„Kann die das überhaupt?“ fragen Sie sich jetzt vermutlich, wenn Sie bei der Überschrift an Queen Elizabeth II. gedacht haben. Als längstes amtierendes Staatsoberhaupt beherrscht sie ihre Aufgaben ganz ohne Frage. Aber sie wird es wohl nicht schaffen für unsere Entschleunigung zu sorgen. Einer anderen Queen ist das gelungen. Nämlich der Queen Mary 2 – einem Kreuzfahrtschiff der Superlative.
Ein befreundetes Ehepaar wollte sich zur Silberhochzeit etwas Besonderes gönnen und buchte eine Transatlantik-Überquerung von Hamburg nach New York auf der Queen Mary 2. Eine Atlantiküberfahrt bedeutet 6 Tage keine Netzverbindung – außer über Satellit, was am Ende der Reise das eigene Konto ziemlich belasten kann.
Max ist (so nenne ich unseren Freund um die Anonymität zu wahren) eine Vollblutführungskraft, die kaum abschalten kann und während sonstiger Urlaube immer erreichbar war.
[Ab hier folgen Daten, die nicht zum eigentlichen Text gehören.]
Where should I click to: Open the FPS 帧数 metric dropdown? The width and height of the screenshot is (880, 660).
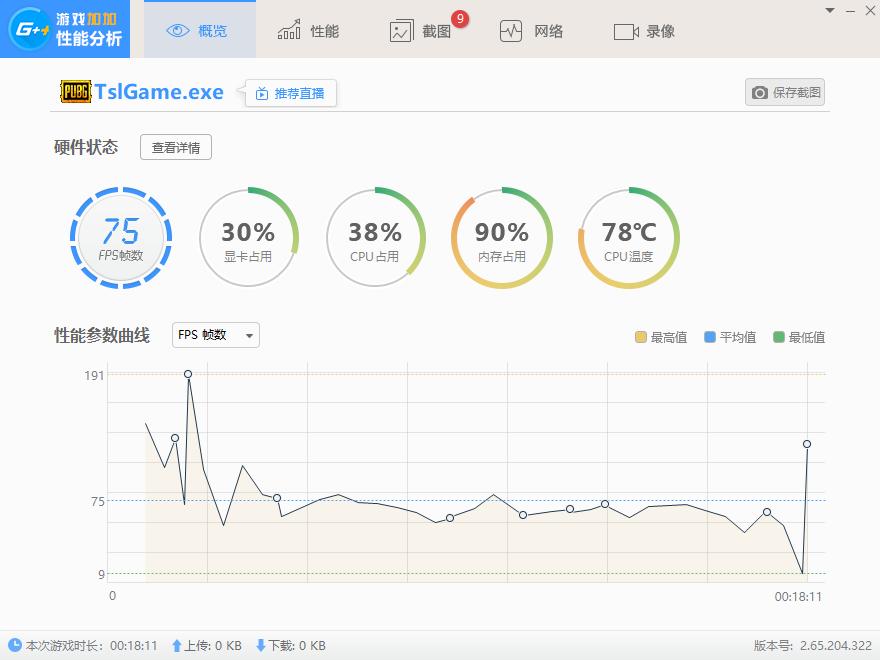pos(214,336)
Er nutzte sogar die Urlaube um komplette Bauvorhaben auszuarbeiten und die Verträge dazu zu überarbeiten. So verbrachte Max beispielsweise einen wunderbaren Urlaub auf der Rückbank eines Mietwagens, während seine Frau ihn durch atemberaubende Landschaften chauffierte. Sein Argument, dass alles termingerecht fertig sein musste, leuchtet mir ein, doch die Erholung blieb auf der Strecke, denn an Abschalten war in diesem Urlaub nicht zu denken.
Sie können sich vorstellen, dass sich Max riesig auf die gebuchte Kreuzfahrt freute – doch 6 Tage ohne Netzverbindung stellte eine Herausforderung für ihn dar. Mitarbeiter und Vorstandsteam wurden im Voraus über die Abwesenheit informiert und instruiert. Dann kam der große Tag …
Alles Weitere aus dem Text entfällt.